Vous chantez le cynisme avec tendresse, le malheur avec le sourire… Est-ce que l’album reflète ce que vous êtes dans la vie ?

Comment je suis dans la vie, je ne sais pas. Comment je suis sur scène, je ne sais pas plus. Je dois être tout ça à la fois, avec un fond gentil tout de même.

Je sais que vous faites le distinguo entre la vie professionnelle et la vie personnelle.

Je distingue vraiment la chanteuse et la fille de tous les jours.

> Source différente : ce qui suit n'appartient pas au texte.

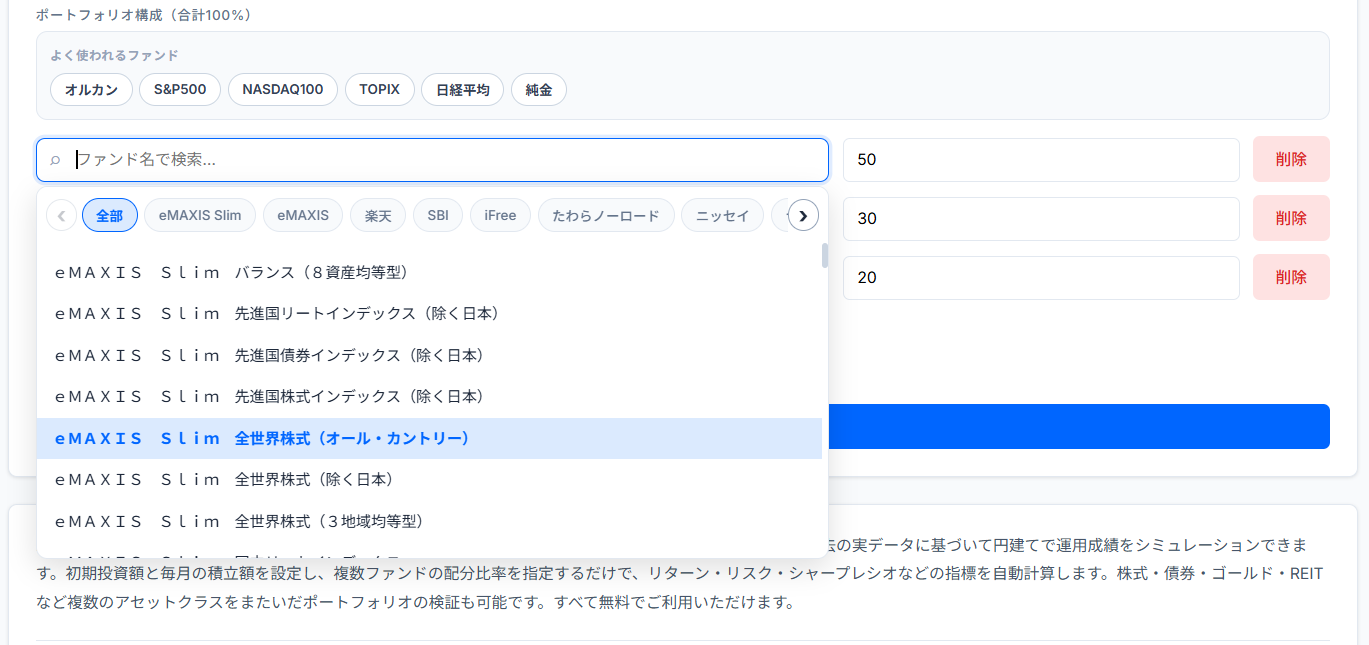Filter by たわらノーロード brand
Image resolution: width=1369 pixels, height=645 pixels.
pyautogui.click(x=606, y=214)
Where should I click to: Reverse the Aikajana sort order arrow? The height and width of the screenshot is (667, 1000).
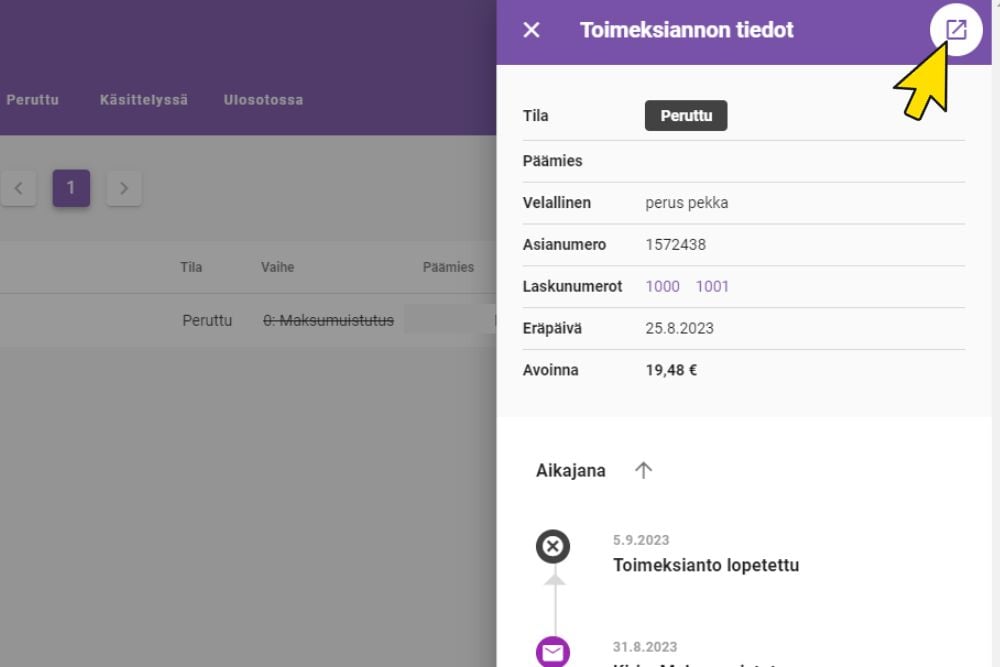tap(644, 470)
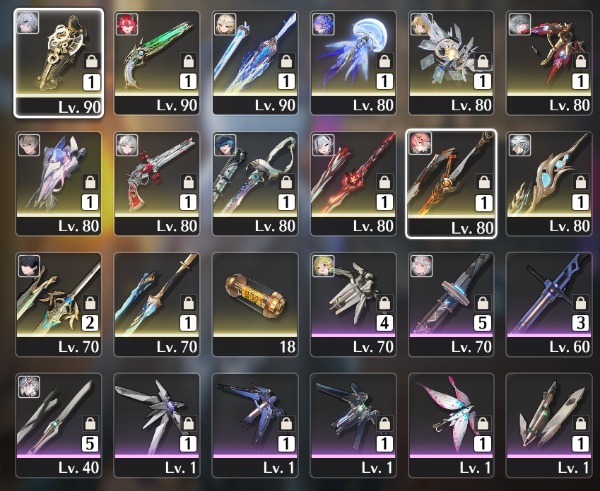Select the beige Lv. 1 gauntlets

tap(549, 426)
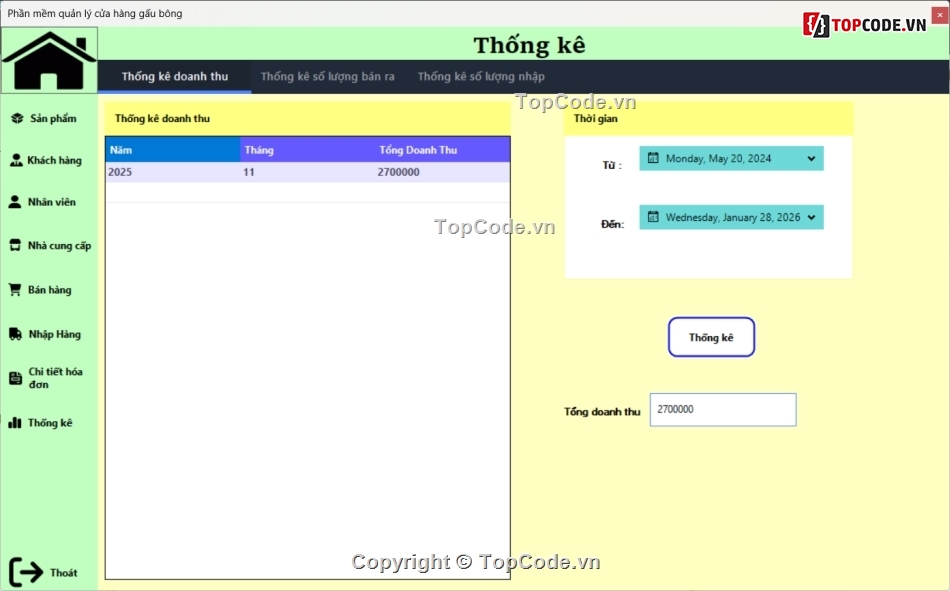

Ce sont deux personnes différentes. Par exemple, je n’aime que moyennement que mes amis ou ma famille viennent me voir en concert. Avec eux, j’ai envie de parler d’autre chose. Je pense que cette envie là de ne pas mélanger est plutôt saine.

Vous ne parlez jamais de chansons en famille ?

Si, mais comme une discussion de tous les jours.

Qu’est-ce qui vous a donné envie de faire ce métier professionnellement. Il y a eu un déclic ?

Quand j’ai commencé avec Uztaglote, on a fait ça pour s’amuser. Et au bout d’un moment, on a constaté que l’on pouvait gagner de l’argent en vendant nos concerts. Et puis, j’avais l’exemple de ma sœur ainée, Jeanne, qui est chanteuse et qui gagne bien sa vie depuis quelques années… Aujourd’hui, c’est un confort de vie qui est extraordinaire parce que je suis contente d’aller à mon travail.